Animated US Hexbin Map of the Avian Flu Outbreak

hrbrmstr

7 years ago

[This article was first published on rud.is » R, and kindly contributed to R-bloggers]. (You can report issue about the content on this page here)

Want to share your content on R-bloggers? click here if you have a blog, or here if you don't.

The recent announcement of the start of egg rationing in the U.S. made me curious enough about the avian flu outbreak to try to dig into the numbers a bit. I finally stumbled upon a USDA site that had an embedded HTML table of flock outbreak statistics by state, county and date (also flock type and whether it was a commercial enterprise or “backyard” farm). Just looking at the sum of flock sizes on that page shows that nearly 50 million birds have been impacted since December, 2014.

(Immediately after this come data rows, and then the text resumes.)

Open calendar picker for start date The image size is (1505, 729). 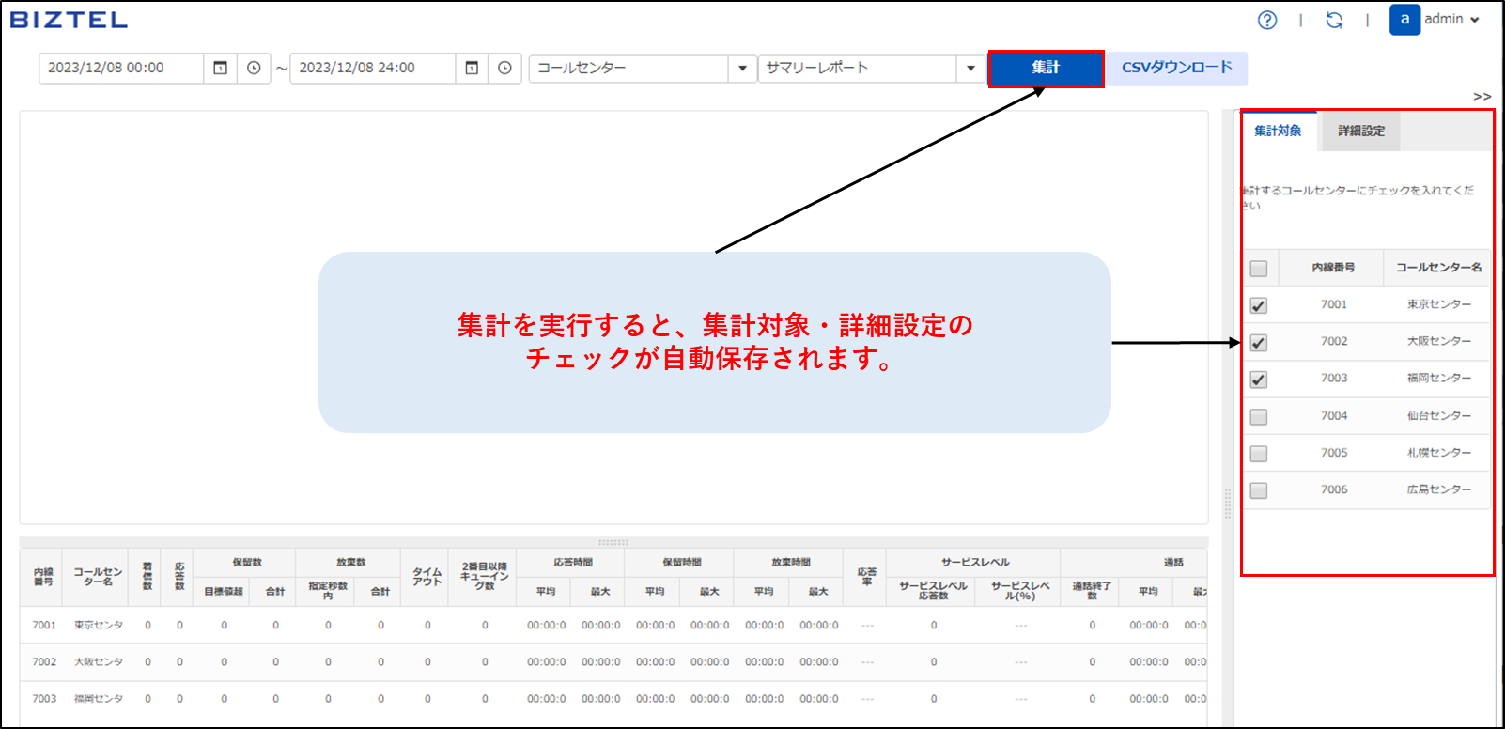point(221,68)
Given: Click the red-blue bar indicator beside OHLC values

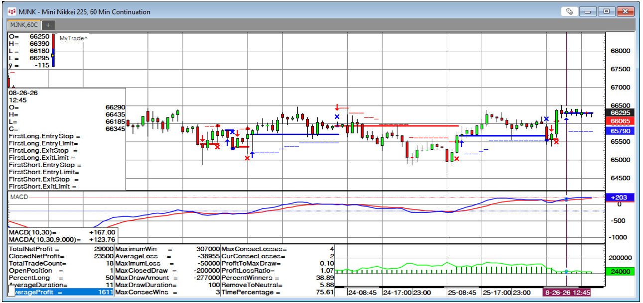Looking at the screenshot, I should [53, 50].
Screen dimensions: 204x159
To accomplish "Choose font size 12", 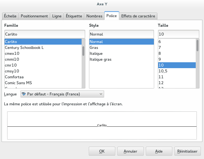I will pos(161,83).
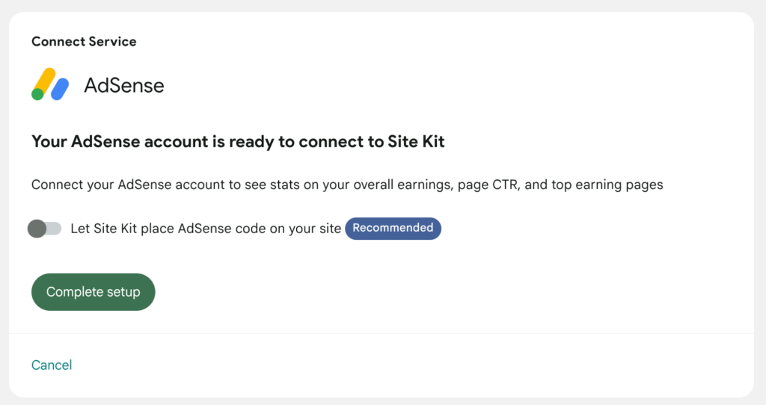Click the AdSense logo icon
Viewport: 766px width, 405px height.
pos(50,84)
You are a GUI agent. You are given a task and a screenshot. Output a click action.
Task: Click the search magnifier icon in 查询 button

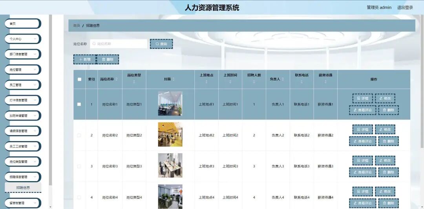click(157, 44)
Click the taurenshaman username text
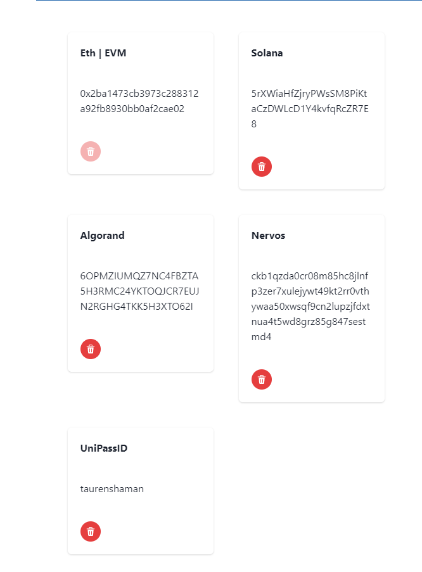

We can scrape the data with R & rvest and then use the shapefile hexbins from previous posts to watch the spread week-over-week.

The number of packages I ended up relying on was a bit surprising. Let’s get them out of the way before focusing on the scraping and hexbin-making:

library(rvest)     # scraping
library(stringr)   # string manipulation
library(lubridate) # date conversion
library(dplyr)     # data mjnging
library(zoo)       # for locf
library(ggplot2)   # plotting
library(rgdal)     # map stuff
library(rgeos)     # map stuff

We also end up using magrittr and tidyr but only for one function, so you’ll see those with :: in the code.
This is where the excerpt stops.